Poets boomed too. They were usually very critical of American life as being showy and hollow. Older poets were still active, such as Ezra Pound, Wallace Stevens, and William Carlos Williams.

New poets emerged to overshadow the old. Theodore Roethke wrote about the beauty of the land, Robert Lowells tried to apply Puritan sense to modern problems in poems like For the Union Dead. Sylvia Plath wrote the poem Ariel and the novel The Bell Jar about her mental ills. She died by suicide. Poets Anne Sexton and John Berryman committed suicide as well.

Playwrights wrote masterpieces. Tennessee Williams wrote about screwed-up southerners A Streetcar Named Desire and Cat on a Hot Tin Roof.

Arthur Miller wrote Death of a Salesman.

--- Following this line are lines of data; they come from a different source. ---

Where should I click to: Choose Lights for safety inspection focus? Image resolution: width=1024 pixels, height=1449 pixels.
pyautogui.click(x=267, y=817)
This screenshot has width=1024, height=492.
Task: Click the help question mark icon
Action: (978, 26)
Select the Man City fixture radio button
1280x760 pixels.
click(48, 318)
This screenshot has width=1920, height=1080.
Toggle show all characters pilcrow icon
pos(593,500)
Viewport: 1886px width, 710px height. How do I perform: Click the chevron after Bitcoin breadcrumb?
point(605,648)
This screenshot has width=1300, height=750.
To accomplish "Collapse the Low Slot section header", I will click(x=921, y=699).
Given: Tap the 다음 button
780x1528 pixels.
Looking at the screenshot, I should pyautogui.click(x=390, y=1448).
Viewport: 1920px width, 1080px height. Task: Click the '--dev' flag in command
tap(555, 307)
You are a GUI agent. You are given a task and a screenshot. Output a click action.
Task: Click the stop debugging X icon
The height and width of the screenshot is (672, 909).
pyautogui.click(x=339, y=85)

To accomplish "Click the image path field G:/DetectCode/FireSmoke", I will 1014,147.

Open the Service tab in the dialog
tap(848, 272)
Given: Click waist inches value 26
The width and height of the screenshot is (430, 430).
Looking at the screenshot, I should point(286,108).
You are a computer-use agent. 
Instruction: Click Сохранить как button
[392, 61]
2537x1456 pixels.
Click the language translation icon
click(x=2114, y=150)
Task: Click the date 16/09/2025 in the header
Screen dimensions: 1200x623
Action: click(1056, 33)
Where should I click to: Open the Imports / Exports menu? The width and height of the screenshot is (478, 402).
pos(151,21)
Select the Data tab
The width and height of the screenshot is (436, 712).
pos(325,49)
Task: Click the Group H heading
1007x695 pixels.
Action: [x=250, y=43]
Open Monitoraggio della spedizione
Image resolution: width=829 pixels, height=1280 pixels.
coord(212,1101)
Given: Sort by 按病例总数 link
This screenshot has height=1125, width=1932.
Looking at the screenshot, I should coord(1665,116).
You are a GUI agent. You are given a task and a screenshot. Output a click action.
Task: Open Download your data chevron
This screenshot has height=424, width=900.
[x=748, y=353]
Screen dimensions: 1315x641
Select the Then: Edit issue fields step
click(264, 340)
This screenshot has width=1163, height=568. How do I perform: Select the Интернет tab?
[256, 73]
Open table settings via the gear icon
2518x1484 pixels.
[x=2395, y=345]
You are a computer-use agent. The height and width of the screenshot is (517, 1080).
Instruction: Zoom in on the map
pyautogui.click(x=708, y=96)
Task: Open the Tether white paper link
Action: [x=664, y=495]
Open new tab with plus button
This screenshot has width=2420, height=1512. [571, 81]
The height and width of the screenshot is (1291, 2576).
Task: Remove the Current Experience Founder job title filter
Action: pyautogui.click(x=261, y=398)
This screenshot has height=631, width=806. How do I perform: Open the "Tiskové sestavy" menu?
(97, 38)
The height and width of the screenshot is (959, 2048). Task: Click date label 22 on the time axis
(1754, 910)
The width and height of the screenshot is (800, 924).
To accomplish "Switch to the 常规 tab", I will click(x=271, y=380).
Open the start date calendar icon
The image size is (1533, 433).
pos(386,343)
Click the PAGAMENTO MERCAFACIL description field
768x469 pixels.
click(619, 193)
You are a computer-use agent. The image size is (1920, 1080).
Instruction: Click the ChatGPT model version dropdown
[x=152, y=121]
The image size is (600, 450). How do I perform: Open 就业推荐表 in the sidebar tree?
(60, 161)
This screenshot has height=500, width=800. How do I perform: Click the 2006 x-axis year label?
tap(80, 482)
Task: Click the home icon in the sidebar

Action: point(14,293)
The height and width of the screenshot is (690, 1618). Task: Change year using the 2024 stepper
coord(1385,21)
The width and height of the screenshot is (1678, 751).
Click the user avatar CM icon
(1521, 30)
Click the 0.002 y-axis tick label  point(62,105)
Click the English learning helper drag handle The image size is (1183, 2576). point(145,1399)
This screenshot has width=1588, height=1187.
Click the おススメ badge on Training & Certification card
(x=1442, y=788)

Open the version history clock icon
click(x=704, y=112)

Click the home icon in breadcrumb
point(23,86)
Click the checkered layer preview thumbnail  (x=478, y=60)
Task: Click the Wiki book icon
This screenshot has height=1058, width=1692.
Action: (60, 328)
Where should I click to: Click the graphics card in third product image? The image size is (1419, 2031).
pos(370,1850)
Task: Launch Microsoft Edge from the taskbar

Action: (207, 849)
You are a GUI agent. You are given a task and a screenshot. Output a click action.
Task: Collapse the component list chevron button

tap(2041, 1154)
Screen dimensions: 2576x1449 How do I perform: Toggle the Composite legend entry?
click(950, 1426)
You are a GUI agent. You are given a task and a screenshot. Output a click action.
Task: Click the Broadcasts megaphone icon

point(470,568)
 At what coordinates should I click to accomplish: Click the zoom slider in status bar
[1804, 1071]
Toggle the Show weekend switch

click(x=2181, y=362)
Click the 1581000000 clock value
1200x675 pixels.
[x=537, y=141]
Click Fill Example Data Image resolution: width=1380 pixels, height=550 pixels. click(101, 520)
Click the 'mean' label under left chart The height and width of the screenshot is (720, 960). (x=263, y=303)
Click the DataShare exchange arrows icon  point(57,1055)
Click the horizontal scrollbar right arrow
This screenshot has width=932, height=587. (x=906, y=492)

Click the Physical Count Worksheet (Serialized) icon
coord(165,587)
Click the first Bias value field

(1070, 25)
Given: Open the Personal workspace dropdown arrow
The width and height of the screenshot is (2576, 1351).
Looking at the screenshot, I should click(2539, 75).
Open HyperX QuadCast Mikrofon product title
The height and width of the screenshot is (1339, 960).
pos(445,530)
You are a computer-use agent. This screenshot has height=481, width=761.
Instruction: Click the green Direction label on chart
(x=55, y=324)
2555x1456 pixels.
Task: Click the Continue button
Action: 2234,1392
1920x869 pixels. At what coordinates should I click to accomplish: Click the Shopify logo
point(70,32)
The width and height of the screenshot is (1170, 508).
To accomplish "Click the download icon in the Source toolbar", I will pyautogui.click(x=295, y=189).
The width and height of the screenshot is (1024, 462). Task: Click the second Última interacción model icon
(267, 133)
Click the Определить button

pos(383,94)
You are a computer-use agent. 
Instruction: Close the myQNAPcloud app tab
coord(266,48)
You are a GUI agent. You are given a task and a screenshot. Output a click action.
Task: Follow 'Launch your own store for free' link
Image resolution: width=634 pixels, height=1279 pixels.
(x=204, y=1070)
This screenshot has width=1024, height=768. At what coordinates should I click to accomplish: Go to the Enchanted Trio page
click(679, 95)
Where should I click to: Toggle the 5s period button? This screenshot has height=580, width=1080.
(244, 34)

It criticized the conformity culture of the 50's. The Crucible dealt with the Salem witch trials, but clearly was criticism of modern McCarthyism.

More criticism of middle-class life came with Edward Albee's Who's Afraid of Virginia Woolf? African-American life was shown in Lorraine Hansberry's A Raisin in the Sun.

There was much literature written by African-Americans. Richard Wright wrote Native Son about a black Chicago killer.

Ralph Ellison wrote Invisible Man arguing that a black man can't be seen as a real man.

James Baldwin wrote The Fire Next Time and LeRoi Jones wrote plays like Dutchman.

Southern literature had its greats. William Faulkner often wrote in the newly popular stream-of-consciousness style. His novels were hard to understand and psychologically charged. An example would be The Sound and the Fury.

Flannery O'Connor wrote about her native Georgia. William Styron wrote about his native Virginia's ugly past in a novel The Confessions of Nat Turner about the slave 1831 rebellion.

Jewish authors produced great books too. J.D. Salinger wrote The Catcher in the Rye about a sassy prep school boy.

Bernard Malamud wrote about Jewish families (his most famous book was The Natural, a baseball book). Saul Bellow wrote of Jewish life in Chicago in books like The Adventures of Augie March. He won the Nobel prize in 1977.